En mi grupo de amigos a veces comentamos qué hacemos en la ciudad. La paseamos, la fotografiamos, la despedimos y saludamos consecutivamente, la mentamos con orgullo provinciano, la rechazamos y abrazamos. Es pie quebrado y protagonista, adecuada perla irregular en la arenilla del Tormes. Pero, realmente ¿qué hacemos con la ciudad?
Rechinan los 20 años, esa juventud más derrotada que fingida, en cada conversación.
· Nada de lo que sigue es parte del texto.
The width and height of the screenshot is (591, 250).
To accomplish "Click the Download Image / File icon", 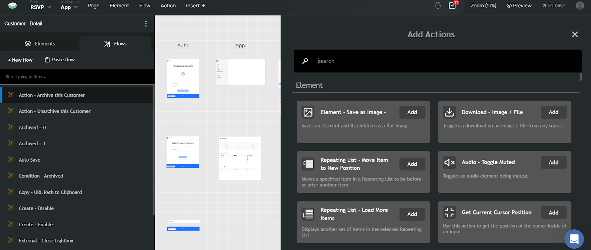I will [x=449, y=112].
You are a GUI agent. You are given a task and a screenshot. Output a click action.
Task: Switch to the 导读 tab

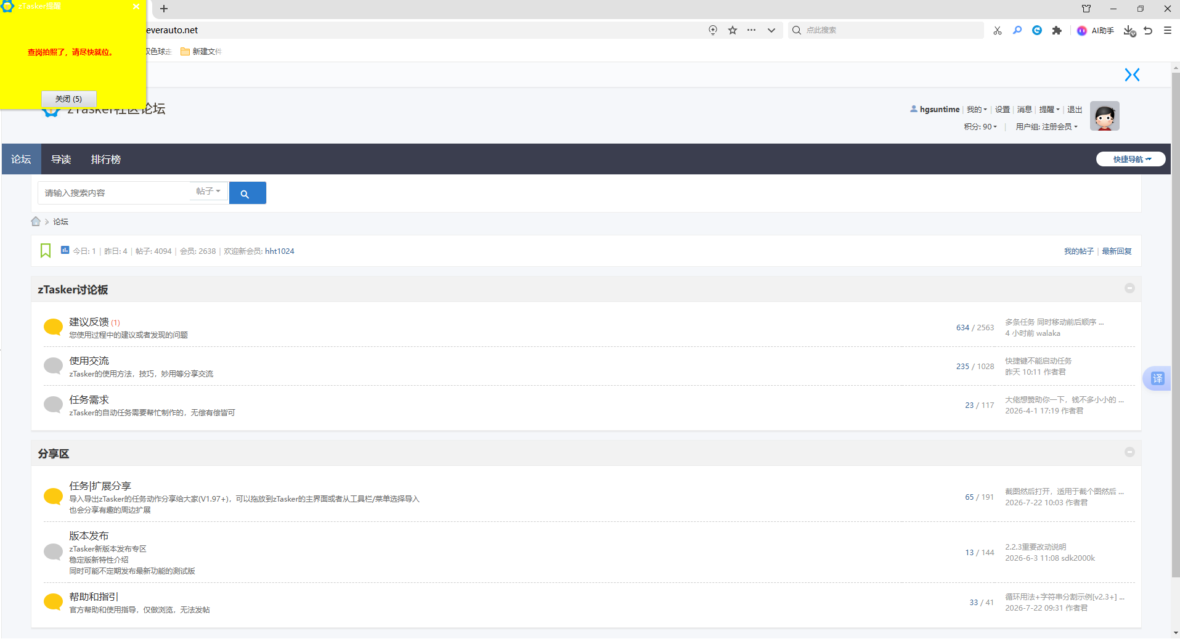61,159
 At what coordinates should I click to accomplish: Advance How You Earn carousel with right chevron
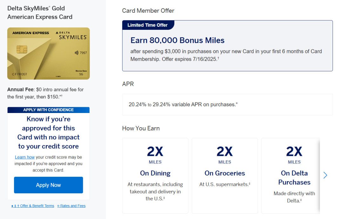[325, 175]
El peso de una ciudad tan histórica; de altos monumentos cegando el horizonte, con un trasiego de acentos del norte de Europa perdiendo su intraducible conversación y sus miradas amargadas entre terrazas; es quizás demasiado para nosotros los suplicantes. Lo hemos decretado, amamos la ciudad en la que encontramos todo a, como mucho, treinta minutos de casa. Sin necesidad de cercanías ni metros ni ninguna de esas particularidades de las grandes ciudades. Odiamos la ciudad sin buenas oportunidades laborales, la tradicional “Fachalamanca” a la que le interesa más la hostelería depredadora que la gentrificación de nuestros barrios. Capital de provincias, bella dormida entre los laureles, de amable, pero engañosa, promoción turística.
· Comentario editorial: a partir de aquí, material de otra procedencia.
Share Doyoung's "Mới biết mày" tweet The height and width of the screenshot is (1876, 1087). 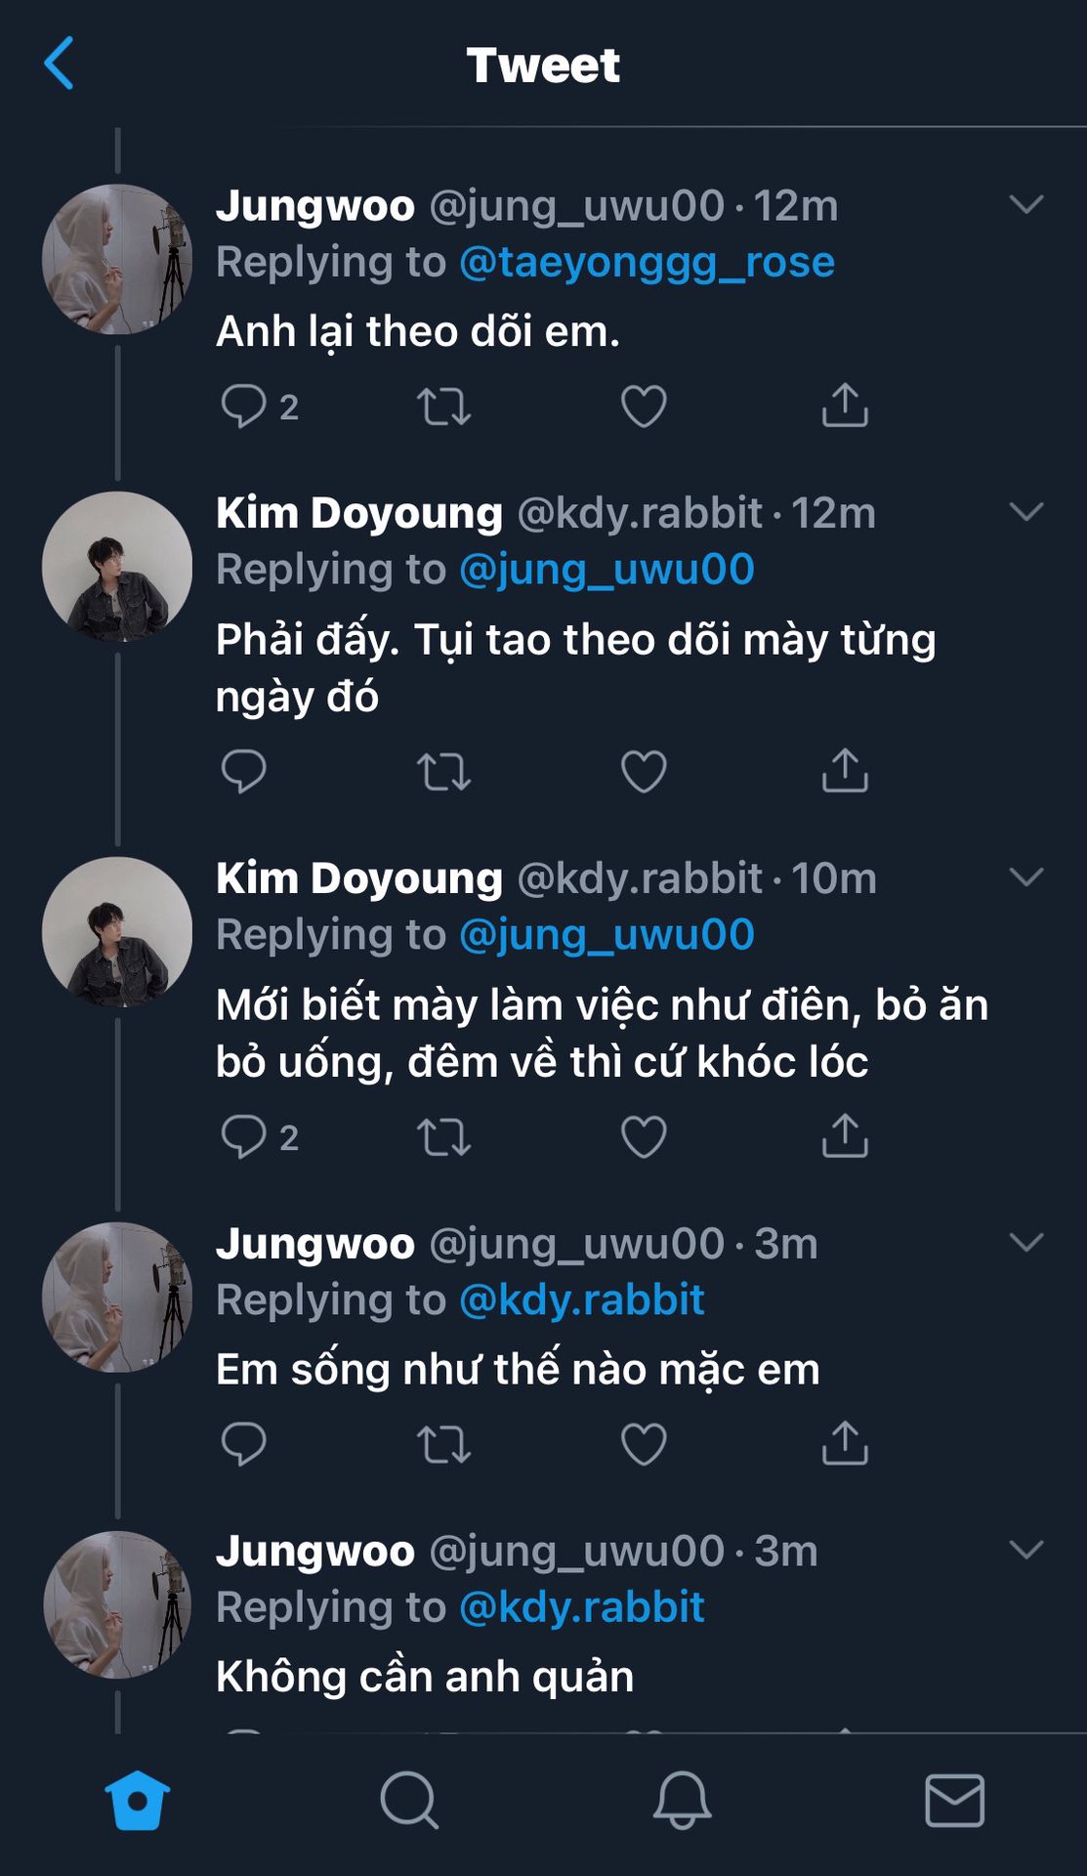click(845, 1136)
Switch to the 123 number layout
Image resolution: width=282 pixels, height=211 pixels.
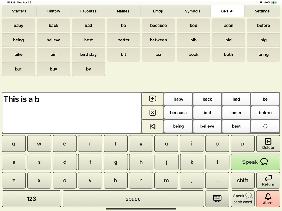point(31,198)
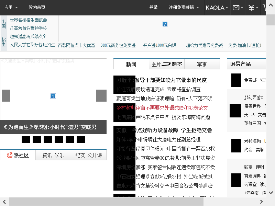The width and height of the screenshot is (275, 206).
Task: Advance slideshow with right gray arrow
Action: click(x=101, y=95)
Una ciudad que, en verdad, oferta “de todo”, no le cabe más sinceridad. A la vanguardia en muchas cosas y a la cola en otras. A la cola en el buen gusto, por ejemplo. No es normal que una ciudad en continua lucha por ser de las más bonitas del mundo plante tanto mamotreto carente de sentido en sus calles. Hace poco, las jardineras verdes tomaban posiciones en el centro histórico, resultando estridentes para locales y pasajeros. Y ahora lo hacen unos maceteros gigantescos. Maceteros que parecen más una instalación del maltratado Facyl, pero que se quedan en una nueva broma pesada de los de arriba. Son, sin duda, buenas iniciativas llevadas a cabo de la peor manera posible. Miro el móvil y una notificación tan verde como las jardineras despunta en la pantalla “Q somos liliputienses”: el mensaje de mi amiga me hace soltar una carcajada porque al ser humano la risa es de lo poco que le resta propio. Claro, aquí yo me cuestiono por qué a unos chavalines novatos en la nueva década les pesa más la histórica urbe, la de los polvorientos y viejos—con cariño— edificios, que al propio Ayuntamiento de Salamanca. Quizás el poder municipal ha quedado únicamente para adornar. Para convertir la ciudad en el perfecto decorado, ya sea para turistas o grandes compañías. Salamanca condenada a ser la trasera de una foto familiar colgada en una casa de Múnich. Ay, Salamanca Peace City World.
Miramos la ciudad como si pudiera respaldarnos. Me pregunto “¿qué hacemos con la ciudad?” y siento que solo puede contestar un imperativo y seco “Take your selfie”.
Probablemente lo único que podamos hacer con Salamanca es pedirle que no nos eche.